I was caged in with the zealots, trapped like an infiltrated undercover agent at a cult compound whose identity was exposed. I was cornered in a cage with angry geriatrics whose belief system had been questioned by my mere presence.
I couldn’t shift the topic away from the big black X through my number. (246) Every time a new adrenaline pumped Barker fanatic, high off the interview with producers rolled in, they were greeted by the growing mob eager to point out a traitor in their mist.
A frumpy middle-aged woman grabbed me by the arm and yelled “why don’t you love Bob?”
A scowling frat boy screamed at me from across the corral.
“You know there are a lot of good people outside those walls.”
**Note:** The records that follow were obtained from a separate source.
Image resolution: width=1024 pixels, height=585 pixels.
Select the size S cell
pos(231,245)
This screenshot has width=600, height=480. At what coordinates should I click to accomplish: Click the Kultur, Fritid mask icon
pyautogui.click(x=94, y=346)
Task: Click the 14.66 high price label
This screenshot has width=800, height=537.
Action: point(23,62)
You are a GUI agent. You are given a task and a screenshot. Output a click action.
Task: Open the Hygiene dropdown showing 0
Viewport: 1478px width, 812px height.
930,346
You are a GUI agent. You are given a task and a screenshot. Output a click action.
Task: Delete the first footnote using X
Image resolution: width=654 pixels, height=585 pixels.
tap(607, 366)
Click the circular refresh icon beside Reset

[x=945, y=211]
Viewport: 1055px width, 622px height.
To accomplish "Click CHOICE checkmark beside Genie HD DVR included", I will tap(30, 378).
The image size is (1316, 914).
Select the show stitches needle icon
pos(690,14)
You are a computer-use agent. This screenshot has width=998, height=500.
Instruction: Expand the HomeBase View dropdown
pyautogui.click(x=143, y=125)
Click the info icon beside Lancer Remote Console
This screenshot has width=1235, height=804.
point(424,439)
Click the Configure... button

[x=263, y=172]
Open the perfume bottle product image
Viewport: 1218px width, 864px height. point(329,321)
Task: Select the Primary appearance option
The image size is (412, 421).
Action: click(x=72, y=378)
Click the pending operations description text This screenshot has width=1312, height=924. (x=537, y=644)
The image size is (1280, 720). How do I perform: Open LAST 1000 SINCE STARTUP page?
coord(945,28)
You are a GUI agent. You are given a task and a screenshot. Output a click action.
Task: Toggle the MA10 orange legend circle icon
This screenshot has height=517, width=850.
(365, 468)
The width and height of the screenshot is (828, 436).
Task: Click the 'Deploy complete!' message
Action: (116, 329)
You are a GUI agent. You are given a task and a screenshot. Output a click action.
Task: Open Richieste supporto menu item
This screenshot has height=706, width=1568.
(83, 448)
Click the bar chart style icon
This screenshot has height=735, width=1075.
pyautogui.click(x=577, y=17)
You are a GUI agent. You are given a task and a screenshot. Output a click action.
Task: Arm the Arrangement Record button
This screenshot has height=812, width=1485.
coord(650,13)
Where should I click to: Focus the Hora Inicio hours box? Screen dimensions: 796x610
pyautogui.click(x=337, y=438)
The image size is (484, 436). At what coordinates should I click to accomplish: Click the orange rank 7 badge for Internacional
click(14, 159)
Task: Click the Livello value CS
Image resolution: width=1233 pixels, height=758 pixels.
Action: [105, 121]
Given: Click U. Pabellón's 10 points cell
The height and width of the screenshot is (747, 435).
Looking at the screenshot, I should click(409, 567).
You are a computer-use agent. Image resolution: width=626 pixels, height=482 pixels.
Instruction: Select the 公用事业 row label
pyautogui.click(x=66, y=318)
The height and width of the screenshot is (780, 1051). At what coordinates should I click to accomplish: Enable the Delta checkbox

Since Beth and I were numbered at the very end (246) I had to slide down the bench each time another zealot arrived. I could hear the mumble of the gossip. “That’s the one, down there. He got in and he doesn’t even want to play.”
What a horrible way for it all to end, I thought. I’m going to be hung from a CBS palm tree by a mob of fat housewives uniformed in matching hot pink “Bob Is My Baby” tee shirts.
I finally retreated to the far end of the corral, fleeing the heavy weight of rejection. I sat alone leaning forward with my chin on the rail watching for my lost 247 like a little kid waiting for mommy to come save him from the bullies.
A little old lady shuffled up to me. In a clichéd grandmother sweet voice she said,
“it’s ok. My husband and I come every year. He doesn’t really care about the show. He never wants to play either.”
She patted me on the back and my head lifted from the rail as I thought to myself “Oh grandma, you know just what to say to make it all better.”
As she walked away she turned and said “but this time he KNEW not to come” squinting her eyes just a little.
My head fell back down to the rail.
After awhile the crowd lost interest in me. It was almost show time and one bad apple wasn’t going to ruin the moment. The would-be contestants were in a high five frenzy and another red-coated page came into the pen and organized a sing along to the Brady Bunch theme rewritten to commemorate Bob and his disciples. Everyone knew the lyrics. I couldn’t wrap my mind around it. They ALL knew the lyrics.
My attention kept shifting between snickering CBS employees striding by the corral like it was a zoo exhibit, and the oblivious cheering, singing Bob fans that, well, looked like a zoo exhibit. After the “Barker Bunch” song ended, a cute bleach blonde college girl in a bedazzled “Kiss Me Bob” shirt was so worked up that she led her shirt matching crew in renditions of Gillian’s Island, The Facts of Life and Charles In Charge. This was truly T.V. Land.